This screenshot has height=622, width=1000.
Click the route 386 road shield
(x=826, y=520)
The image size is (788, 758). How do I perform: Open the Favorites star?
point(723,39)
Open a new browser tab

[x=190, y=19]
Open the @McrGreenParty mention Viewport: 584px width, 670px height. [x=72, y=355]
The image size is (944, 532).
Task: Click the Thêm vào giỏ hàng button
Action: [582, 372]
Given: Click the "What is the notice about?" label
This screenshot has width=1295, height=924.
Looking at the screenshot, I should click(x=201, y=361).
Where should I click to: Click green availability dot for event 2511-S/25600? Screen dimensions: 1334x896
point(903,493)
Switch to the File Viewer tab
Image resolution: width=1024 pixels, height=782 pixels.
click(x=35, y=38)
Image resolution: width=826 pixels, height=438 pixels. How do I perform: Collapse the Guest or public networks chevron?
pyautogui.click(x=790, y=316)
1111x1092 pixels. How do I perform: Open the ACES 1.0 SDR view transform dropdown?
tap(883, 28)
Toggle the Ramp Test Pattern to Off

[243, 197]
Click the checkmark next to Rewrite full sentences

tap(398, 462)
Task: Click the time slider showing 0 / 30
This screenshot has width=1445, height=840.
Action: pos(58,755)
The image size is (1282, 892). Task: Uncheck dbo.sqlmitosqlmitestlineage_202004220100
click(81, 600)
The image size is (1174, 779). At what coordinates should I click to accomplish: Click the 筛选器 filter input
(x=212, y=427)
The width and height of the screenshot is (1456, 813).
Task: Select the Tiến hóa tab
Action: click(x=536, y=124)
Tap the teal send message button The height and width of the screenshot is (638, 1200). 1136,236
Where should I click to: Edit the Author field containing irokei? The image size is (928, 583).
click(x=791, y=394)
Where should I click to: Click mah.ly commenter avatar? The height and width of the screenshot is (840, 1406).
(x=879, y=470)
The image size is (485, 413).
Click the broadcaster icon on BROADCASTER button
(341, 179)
■ ■ ■
Exercise instructions - The response should hold only an exact repeat of the lines from the one with "The image size is (1282, 892)." to the final line of the listing above.

Solution -
The image size is (1282, 892). Task: Uncheck dbo.sqlmitosqlmitestlineage_202004220100
click(81, 600)
The image size is (1174, 779). At what coordinates should I click to accomplish: Click the 筛选器 filter input
(x=212, y=427)
The width and height of the screenshot is (1456, 813).
Task: Select the Tiến hóa tab
Action: click(x=536, y=124)
Tap the teal send message button The height and width of the screenshot is (638, 1200). 1136,236
Where should I click to: Edit the Author field containing irokei? The image size is (928, 583).
click(x=791, y=394)
Where should I click to: Click mah.ly commenter avatar? The height and width of the screenshot is (840, 1406).
(x=879, y=470)
The image size is (485, 413).
Click the broadcaster icon on BROADCASTER button
(341, 179)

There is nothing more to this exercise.